Today is a normal day.
Nothing different from yesterday... just today. We had dinner, did homework and got ready for bed. Same thing.
I go into my daughter's room to kiss her, pray with her and love her up a little. I look down at her and her chin is quivering...
I say, "sweets, what's wrong?"
She closes her eyes, takes a deep breath as a tear rolls down her face and says...
"I miss my dad."
I kiss her forehead.
I tell her, "I'm sorry honey. I know you miss him. I miss him too. Daddy loves you very much."
"I know, mama."
Oh my darling girl...
These are the moments that break my heart... the moments where I am left shaking my head wondering how on earth he could be away from her - miss out on the bedtime kisses, the hugs, the tickle fights. Wondering how he could go even a day without hearing her 6 year old voice say "I love you daddy!"

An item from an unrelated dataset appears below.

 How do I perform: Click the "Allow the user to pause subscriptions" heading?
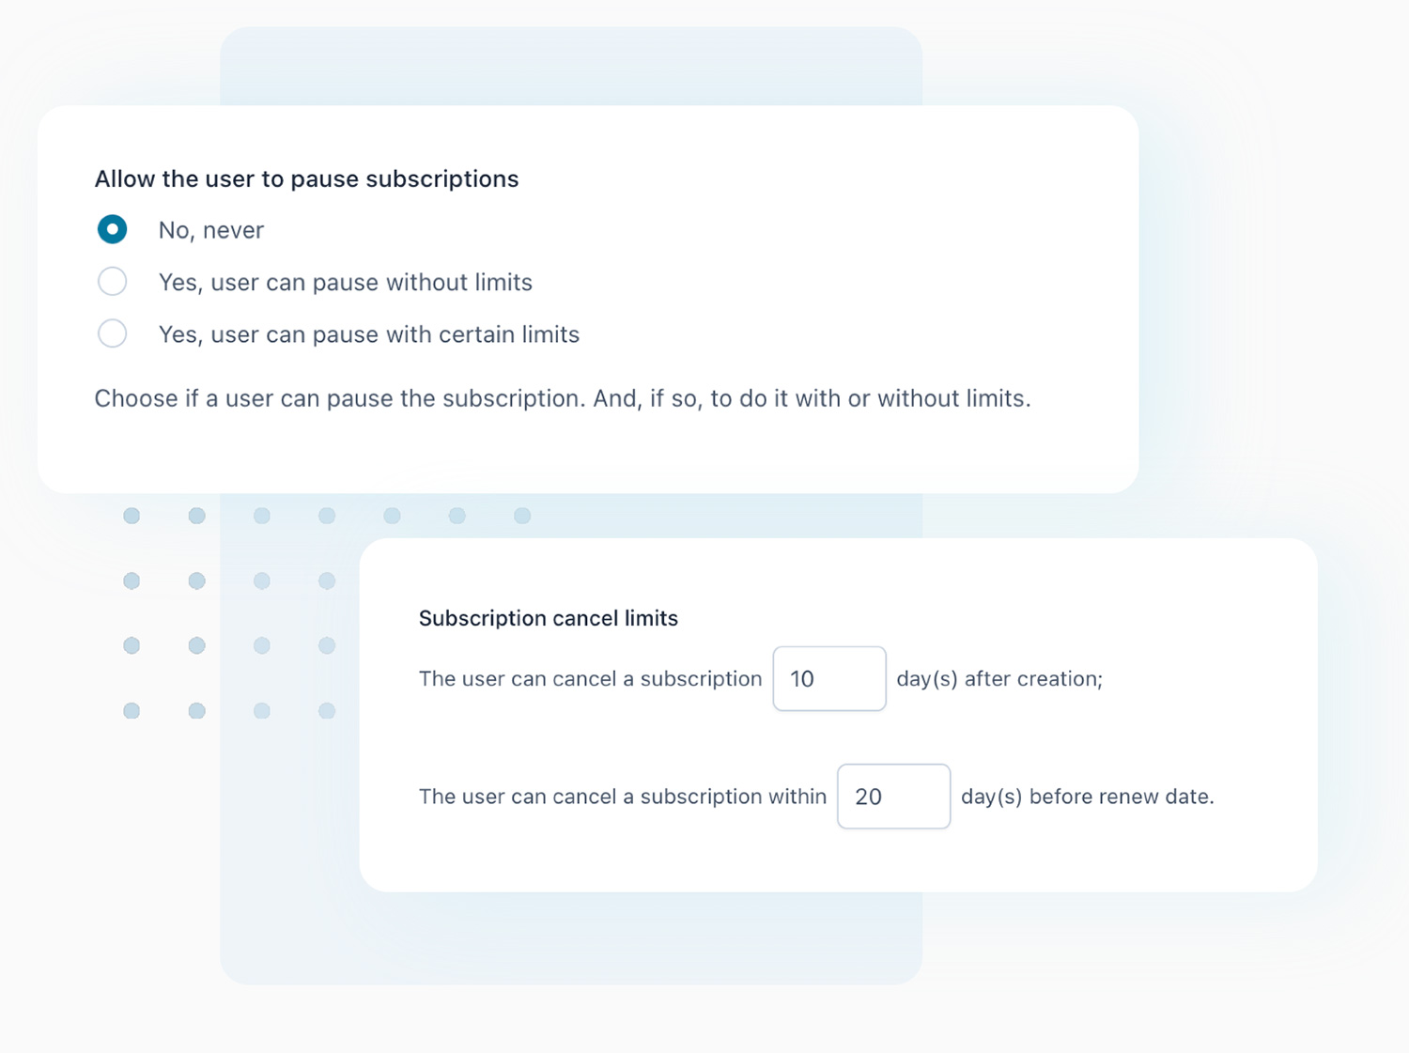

I know I couldn't. Not even for a day.

I expected my heart to break... to keep breaking.
I hate that hers is.

"God, I don't want to hate the man who breaks my daughter's heart. Please... I don't need to understand why, I don't even need him to change, I just need to know that YOU hold her... and that you will love her with your Father's heart. And be with the man who is still a part of our family. Watch over him. Guard his heart. Guide his mind. If you will, bring him home. We love him."